Some Assembly Required: Synthetic Biology as a Way to Teach and Learn
Some Assembly Required: Synthetic Biology as a Way to Teach and Learn
Thursday, February 11, 2016: 11:00 AM-12:30 PM
Marshall Ballroom North (Marriott Wardman Park)
There is no fully encompassing definition for synthetic biology, no perfectly suitable metaphor that captures its goals, and few identifiable outputs in society. How then, can we propose to base a teaching curriculum on this still-emerging field? Counter-intuitively, we have found that the ambiguity and uncertainty inherent in these early days of synthetic biology can be leveraged to meet some critical educational goals. Our experience in creating and teaching the BioBuilder curriculum demonstrates the power authentic research questions have to motivate learning. Because synthetic biology is a developing practice, our classroom and lab curriculum moves away from rote memorization and cookbook protocols.
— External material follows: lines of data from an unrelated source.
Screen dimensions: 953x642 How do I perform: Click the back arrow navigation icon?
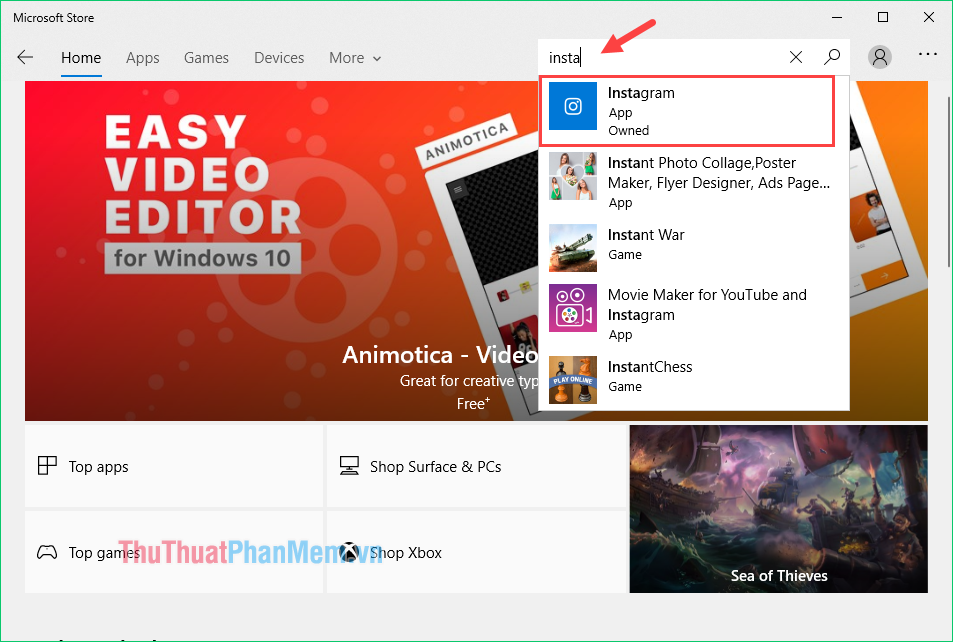pyautogui.click(x=25, y=58)
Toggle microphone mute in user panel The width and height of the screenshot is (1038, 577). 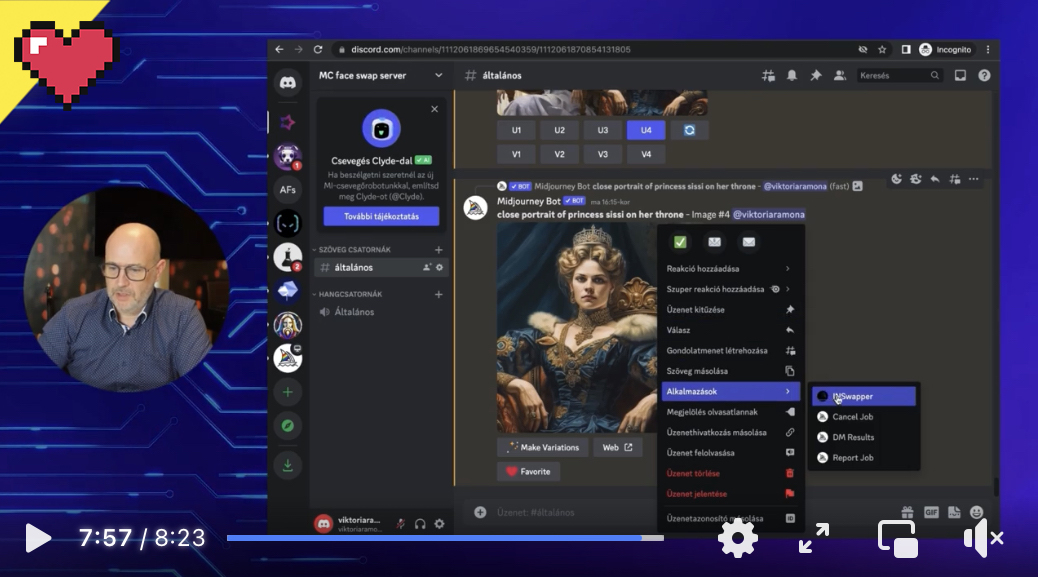click(400, 523)
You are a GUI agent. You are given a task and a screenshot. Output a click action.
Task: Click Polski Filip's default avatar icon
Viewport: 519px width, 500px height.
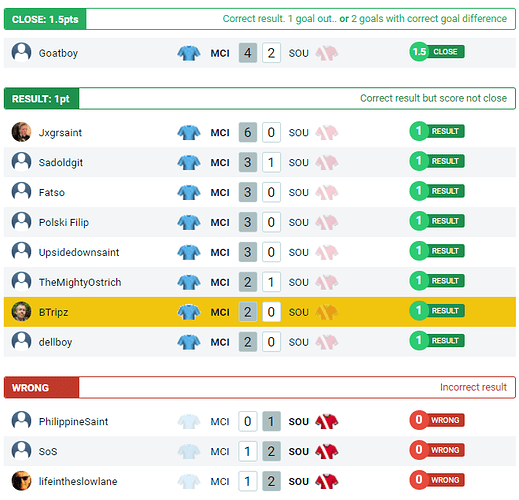click(x=21, y=221)
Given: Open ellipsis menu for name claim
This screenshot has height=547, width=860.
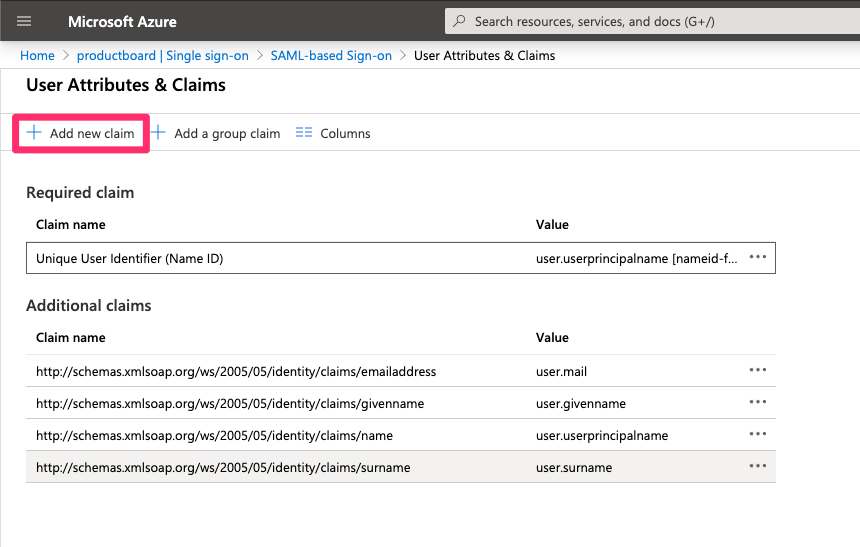Looking at the screenshot, I should (x=757, y=435).
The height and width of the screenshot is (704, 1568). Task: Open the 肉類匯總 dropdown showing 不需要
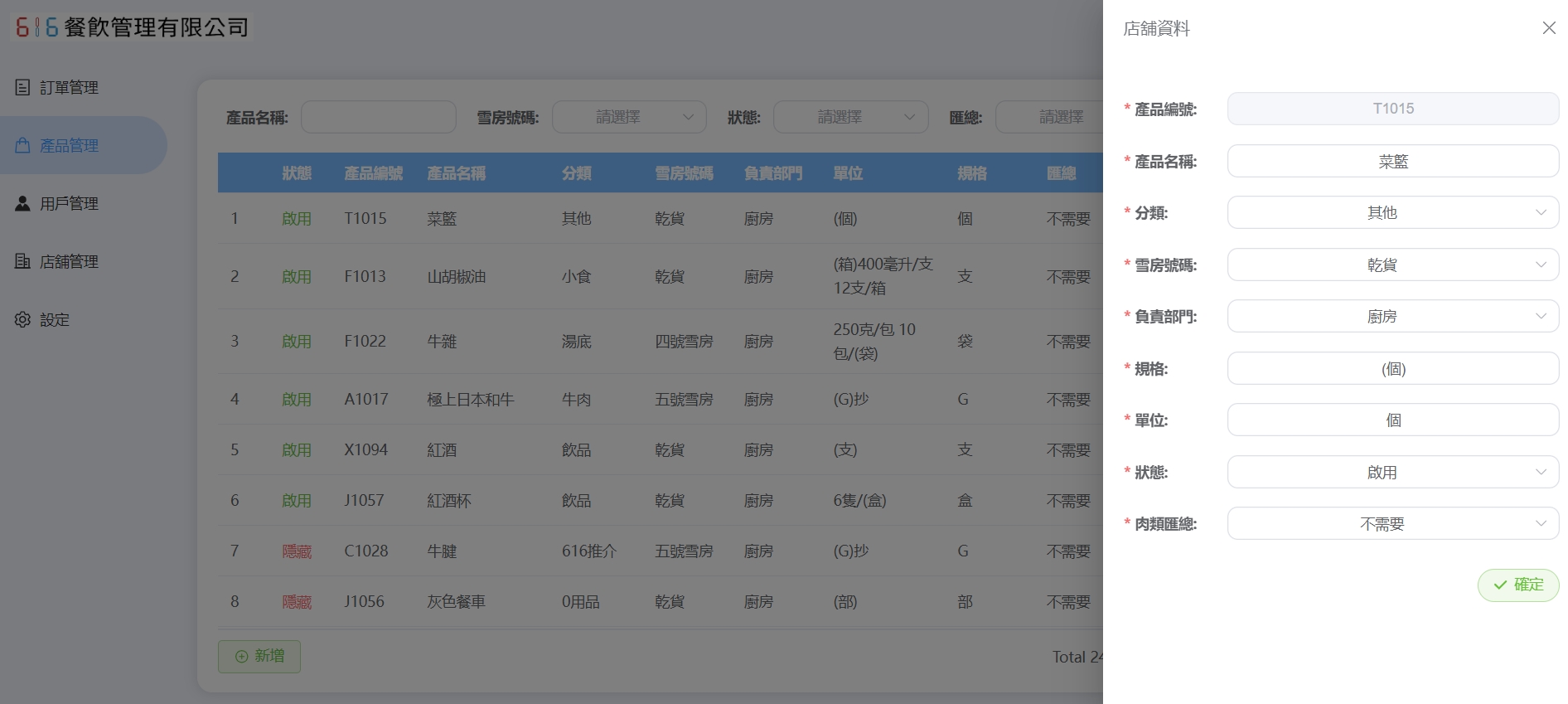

BioBuilder’s content, like the field itself, is asking not only how can we combine engineering tools with modern biology, but also how far can this approach take us? We require teachers and students bring their most creative problem solving skills and collaborative interactions to work on relevant challenges. By emphasizing the hypothesis that underlies the synthetic biology approach, BioBuilder leverages authenticity to spark interest and enables the co-development of the field with its future practitioners.